Nel corso degli anni Novanta si aggravò la crisi dei modelli di Stato sociale iniziata nel decennio precedente, che scaturiva dal declino demografico e dal rallentamento economico del vecchio continente [▶ cap. 14.4]. Al tempo stesso, la caduta dei regimi comunisti fu intesa come la sconfitta storica del “socialismo” e dell’idea di Stato che ne conseguiva, per cui sembrò incrinata la legittimità di ogni progetto politico fondato sull’intervento statale in economia. Risultava così sollecitata la ricerca di una “terza via”, tra il socialismo ormai sconfitto e la pura e semplice accettazione del “neoliberismo”. In un contesto internazionale in cui l’elezione del democratico Bill Clinton alla Casa Bianca conferì slancio a questa ricerca, si collocò l’azione di Tony Blair, eletto leader del Partito laburista nel 1994. Blair si propose di rinnovare il partito, accantonando ogni vincolo ideologico con la tradizione socialista e cancellando la clausola della nazionalizzazione dell’economia che dal 1918 contraddistingueva il programma laburista.

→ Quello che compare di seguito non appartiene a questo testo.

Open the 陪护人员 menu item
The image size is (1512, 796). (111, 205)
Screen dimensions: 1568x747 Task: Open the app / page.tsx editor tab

Dopo aver vinto le elezioni politiche nel 1997, Blair dette vita a un governo più di centro che sinistra, che si limitò a correggere, senza alterare sostanzialmente, la politica economica dei precedenti governi conservatori: da una parte innalzò le tasse e adottò il salario minimo nazionale, oltre a introdurre nuovi incentivi per l’occupazione; dall’altra confermò l’introduzione di forme di mercato nel Welfare State, la privatizzazione delle ferrovie e i provvedimenti contro i sindacati, realizzando importanti investimenti per rilanciare Londra come grande centro finanziario globale.
Sul piano dei rapporti interni al Regno Unito, Blair concesse la devoluzione dei poteri alla Scozia, per stemperarne le tentazioni separatiste, mentre nel 1998 siglò un accordo di pace con la Repubblica d’Irlanda che confermò l’appartenenza dell’Irlanda del Nord al Regno Unito e che stabilì un processo di riconoscimento della sovranità, dei diritti civili e culturali fra le due Irlande [ 23]. A garantire il successo di questa pace contribuì un precedente accordo raggiunto fra Blair e il Sinn Fein (il gruppo indipendentista irlandese [▶ cap. 1.1] divenuto braccio politico dell’Ira), che prevedeva lo smantellamento delle armi e dei gruppi armati. In politica estera, pur rafforzando i legami con l’Unione Europea, egli strinse una forte alleanza con gli Stati Uniti, collaborando tanto con Clinton quanto con il suo successore, il repubblicano George W. Bush (figlio di George Bush), ma la partecipazione britannica alla guerra in Iraq nel 2003 fece crollare la sua popolarità (come vedremo in seguito).